If ##\operatorname{X_{↑}}{\left (n \right )}## represent the state of particle n with spin up, there are the following possible states:

Anti-parallel spin:

##
A \left(\operatorname{X_{↑}}{\left (1 \right )} \operatorname{X_{↓}}{\left (2 \right )} - \operatorname{X_{↑}}{\left (2 \right )} \operatorname{X_{↓}}{\left (1 \right )}\right) \left(\operatorname{Ψ_{1s}}{\left (r_{1} \right )} \operatorname{Ψ_{2s}}{\left (r_{2} \right )} + \operatorname{Ψ_{1s}}{\left (r_{2} \right )} \operatorname{Ψ_{2s}}{\left (r_{1} \right )}\right)
##

Parallel spin:

##
A \left(\operatorname{Ψ_{1s}}{\left (r_{1} \right )} \operatorname{Ψ_{2s}}{\left (r_{2} \right )} - \operatorname{Ψ_{1s}}{\left (r_{2} \right )} \operatorname{Ψ_{2s}}{\left (r_{1} \right )}\right) \operatorname{X_{↑}}{\left (1 \right )} \operatorname{X_{↑}}{\left (2 \right )}
##

##
A \left(\operatorname{Ψ_{1s}}{\left (r_{1} \right )} \operatorname{Ψ_{2s}}{\left (r_{2} \right )} - \operatorname{Ψ_{1s}}{\left (r_{2} \right )} \operatorname{Ψ_{2s}}{\left (r_{1} \right )}\right) \operatorname{X_{↓}}{\left (1 \right )} \operatorname{X_{↓}}{\left (2 \right )}
##

##
A \left(\operatorname{X_{↑}}{\left (1 \right )} \operatorname{X_{↓}}{\left (2 \right )} + \operatorname{X_{↑}}{\left (2 \right )} \operatorname{X_{↓}}{\left (1 \right )}\right) \left(\operatorname{Ψ_{1s}}{\left (r_{1} \right )} \operatorname{Ψ_{2s}}{\left (r_{2} \right )} - \operatorname{Ψ_{1s}}{\left (r_{2} \right )} \operatorname{Ψ_{2s}}{\left (r_{1} \right )}\right)
##

From what I understand, any linear combinations of the above functions also represent two electrons in 1s and 2s orbitals, but if for example i add the first and the four function I get:

##
A \left(\operatorname{X_{↑}}{\left (1 \right )} \operatorname{X_{↓}}{\left (2 \right )} \operatorname{Ψ_{1s}}{\left (r_{1} \right )} \operatorname{Ψ_{2s}}{\left (r_{2} \right )} - \operatorname{X_{↑}}{\left (2 \right )} \operatorname{X_{↓}}{\left (1 \right )} \operatorname{Ψ_{1s}}{\left (r_{2} \right )} \operatorname{Ψ_{2s}}{\left (r_{1} \right )}\right)
##

Becasue I add the Anti-parallel spin function and one of the Parallel spin functions, now I get a function that also represent two electrons in 1s and 2s orbitals, but it is neither parallel or antiparallel.(it's a superposition of both possibilities)

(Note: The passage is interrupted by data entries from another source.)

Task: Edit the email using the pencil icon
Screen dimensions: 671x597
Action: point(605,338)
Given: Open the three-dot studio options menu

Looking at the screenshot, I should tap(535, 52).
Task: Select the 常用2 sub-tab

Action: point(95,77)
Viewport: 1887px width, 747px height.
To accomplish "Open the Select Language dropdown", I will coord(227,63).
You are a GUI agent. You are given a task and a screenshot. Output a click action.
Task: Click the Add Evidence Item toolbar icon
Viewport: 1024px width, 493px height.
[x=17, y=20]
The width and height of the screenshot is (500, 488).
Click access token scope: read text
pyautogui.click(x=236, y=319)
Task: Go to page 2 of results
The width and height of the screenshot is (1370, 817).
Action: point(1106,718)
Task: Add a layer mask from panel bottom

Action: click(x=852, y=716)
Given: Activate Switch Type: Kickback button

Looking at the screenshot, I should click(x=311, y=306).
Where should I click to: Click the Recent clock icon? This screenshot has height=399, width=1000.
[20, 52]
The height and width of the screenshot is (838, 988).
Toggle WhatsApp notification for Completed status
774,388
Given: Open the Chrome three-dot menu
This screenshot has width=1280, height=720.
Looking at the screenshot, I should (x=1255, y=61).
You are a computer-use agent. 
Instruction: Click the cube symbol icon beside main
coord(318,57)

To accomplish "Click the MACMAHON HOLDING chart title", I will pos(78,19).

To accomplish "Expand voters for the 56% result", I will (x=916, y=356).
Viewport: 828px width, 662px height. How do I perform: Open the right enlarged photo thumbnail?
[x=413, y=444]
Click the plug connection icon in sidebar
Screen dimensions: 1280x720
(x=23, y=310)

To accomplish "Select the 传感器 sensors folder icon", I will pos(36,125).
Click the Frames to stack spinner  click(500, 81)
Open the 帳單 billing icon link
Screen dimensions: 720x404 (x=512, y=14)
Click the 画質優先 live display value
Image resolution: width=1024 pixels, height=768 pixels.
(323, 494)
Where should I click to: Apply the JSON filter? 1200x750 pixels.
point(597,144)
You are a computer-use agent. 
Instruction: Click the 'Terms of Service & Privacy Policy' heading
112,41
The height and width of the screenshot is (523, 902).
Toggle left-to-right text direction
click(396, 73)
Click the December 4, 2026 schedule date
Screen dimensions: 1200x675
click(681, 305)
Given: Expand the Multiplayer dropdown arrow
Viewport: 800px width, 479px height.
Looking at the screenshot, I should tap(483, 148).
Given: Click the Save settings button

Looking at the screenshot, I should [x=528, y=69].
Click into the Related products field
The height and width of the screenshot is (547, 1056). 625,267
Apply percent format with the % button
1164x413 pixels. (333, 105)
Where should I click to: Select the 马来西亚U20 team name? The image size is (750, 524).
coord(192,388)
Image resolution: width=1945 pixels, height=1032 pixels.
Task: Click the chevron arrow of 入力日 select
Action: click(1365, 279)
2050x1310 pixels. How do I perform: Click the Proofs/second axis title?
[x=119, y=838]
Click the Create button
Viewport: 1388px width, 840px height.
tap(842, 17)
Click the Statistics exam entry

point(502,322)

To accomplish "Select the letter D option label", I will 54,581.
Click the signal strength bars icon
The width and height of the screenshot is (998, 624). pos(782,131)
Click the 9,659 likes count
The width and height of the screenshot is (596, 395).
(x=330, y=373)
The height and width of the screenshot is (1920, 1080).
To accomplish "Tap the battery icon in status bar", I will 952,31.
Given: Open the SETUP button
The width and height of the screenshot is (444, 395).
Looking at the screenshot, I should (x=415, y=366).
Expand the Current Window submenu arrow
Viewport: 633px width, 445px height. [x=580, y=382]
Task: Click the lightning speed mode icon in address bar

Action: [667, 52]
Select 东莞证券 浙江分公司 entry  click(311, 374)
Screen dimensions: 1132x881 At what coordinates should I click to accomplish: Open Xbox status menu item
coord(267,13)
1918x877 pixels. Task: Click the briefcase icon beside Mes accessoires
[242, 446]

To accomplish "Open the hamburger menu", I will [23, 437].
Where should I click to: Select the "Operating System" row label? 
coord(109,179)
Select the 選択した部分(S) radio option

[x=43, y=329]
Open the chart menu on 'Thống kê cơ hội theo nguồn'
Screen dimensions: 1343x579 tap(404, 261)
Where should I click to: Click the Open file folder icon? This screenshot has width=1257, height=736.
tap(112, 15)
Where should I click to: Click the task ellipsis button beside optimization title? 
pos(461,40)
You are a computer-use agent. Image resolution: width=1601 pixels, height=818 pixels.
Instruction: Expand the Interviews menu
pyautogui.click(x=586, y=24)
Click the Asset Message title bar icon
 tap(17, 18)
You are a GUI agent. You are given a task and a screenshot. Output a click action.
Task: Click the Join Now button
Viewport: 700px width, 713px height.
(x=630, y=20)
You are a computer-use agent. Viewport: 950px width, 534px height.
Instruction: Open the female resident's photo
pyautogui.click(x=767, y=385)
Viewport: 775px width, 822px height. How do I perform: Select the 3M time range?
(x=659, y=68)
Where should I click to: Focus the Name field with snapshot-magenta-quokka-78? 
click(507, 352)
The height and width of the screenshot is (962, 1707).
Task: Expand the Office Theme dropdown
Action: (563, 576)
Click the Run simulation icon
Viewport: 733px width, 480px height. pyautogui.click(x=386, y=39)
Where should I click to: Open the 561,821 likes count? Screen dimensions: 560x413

Is this correct or I'm missing something?

Last edited:

## Answers and Replies

king vitamin
Science Advisor
Gold Member
Yes, that is correct - any linear combination of the four eigenstates will also be an eigenstate with the same energy.

But the particular choice you've made in your post is a rather special one. You are ignoring electron-electron interactions and fine structure (effects due to electron spin), but if you were to take those into account, you would in principle need to use degenerate perturbation theory, which involves diagonalizing your degenerate subspace with the perturbed Hamiltonian. But the perturbing Hamiltonian conserves total angular momentum (the sum of the electron spins in this case, since these are $/ell=0$ states), so you know that the correct basis is the one which are eigenstates of $(\mathbf{S}_1 + \mathbf{S}_2)^2$ and $S^z_1 + S^z_2$. The is precisely the basis you've written down, so to leading order we expect the actual Helium atom with electron-electron interactions will actually split these four states into a single nondegenerate state (the first one you've written down) and a threefold degenerate state.

• Rafael
Yes, that is correct - any linear combination of the four eigenstates will also be an eigenstate with the same energy.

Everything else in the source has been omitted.